A probe by Holyrood’s IT staff found that after a software upgrade in March, 23 MSPs were unable to use the MAQA (Motions, Amendments, Questions, Answers) system to ask questions or table motions.
The problem - described as ‘intermittent’ - is thought to have affected members with surnames in the latter half of the alphabet including Scottish Liberal Democrat leader Willie Rennie, Mid Scotland and Fife Conservative MSP Liz Scott and Scottish Labour justice spokesman Graeme Pearson.
A letter from Holyrood chief executive Paul Grice sent to all MSPs, described the situation as ‘clearly unacceptable’ before apologising to those affected.
Mr Grice said: “An initial workaround to the software issue was put in place for the draw which took place yesterday.
“This involved a manual intervention by staff to ensure that all names submitted were included in the draw.

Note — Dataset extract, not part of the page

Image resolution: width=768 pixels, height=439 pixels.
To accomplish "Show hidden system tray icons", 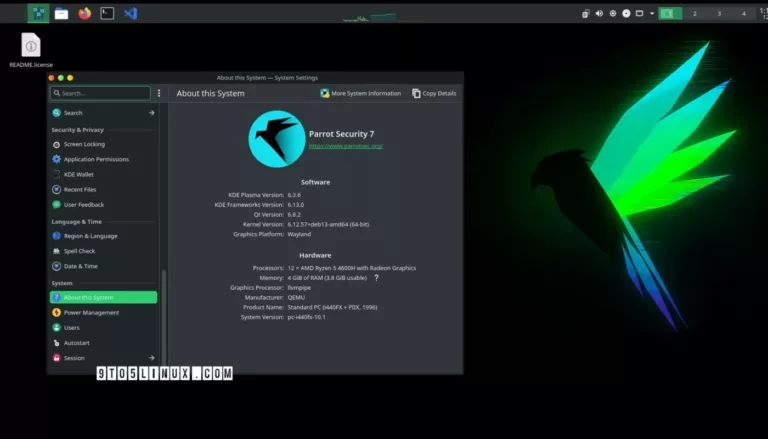I will point(654,13).
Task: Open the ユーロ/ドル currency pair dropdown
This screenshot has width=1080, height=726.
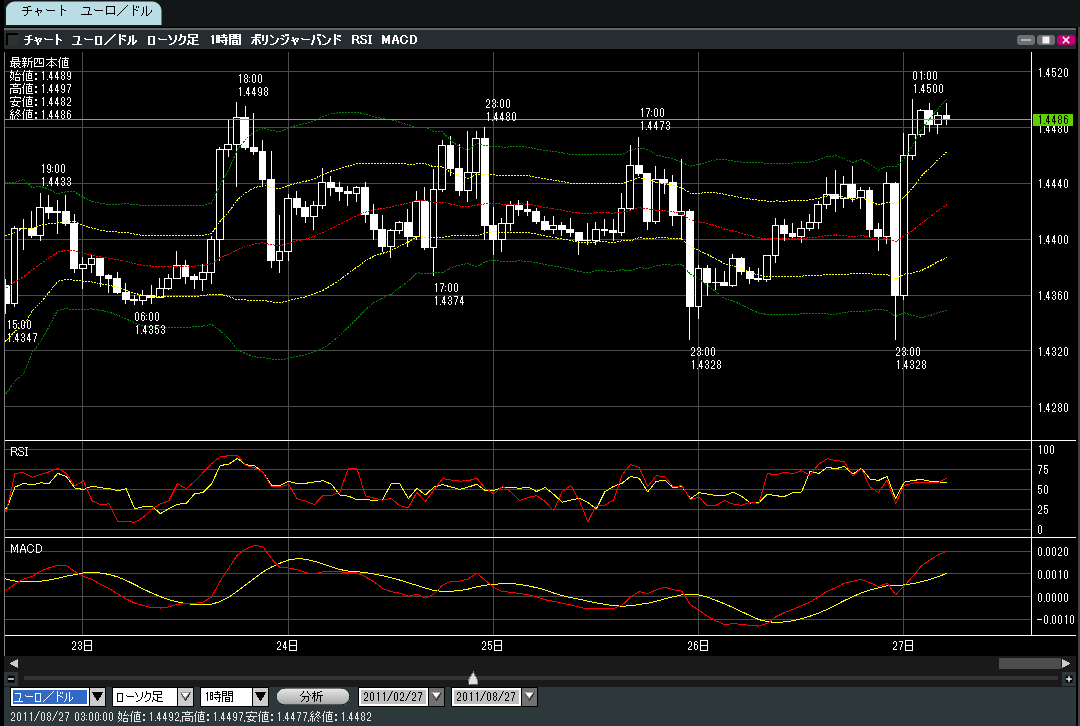Action: [x=97, y=697]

“The next step will be to replace the software.
“The replacement software will include additional audit functionality as a means to provide assurance that all participating names have been picked up by the system before they are randomised and drawn.
“It is expected that, subject to rigorous testing, the new software will be in place in time for the draw on December 7.”
The software’s main task is to randomly draw MSPs’ names for general and portfolio questions, and is understood to have affected up to 12 out of the 27 weeks of business since March 2015.
There are 30 members with surnames in the latter half of the alphabet, however seven MSPs - including First Minister Nicola Sturgeon, deputy First Minister John Swinney and Minister for Europe and International Development Humza Yousaf - were not affected due to their positions in cabinet.
Both Mr Grice and Presiding Officer Tricia Marwick have apologised for the issue.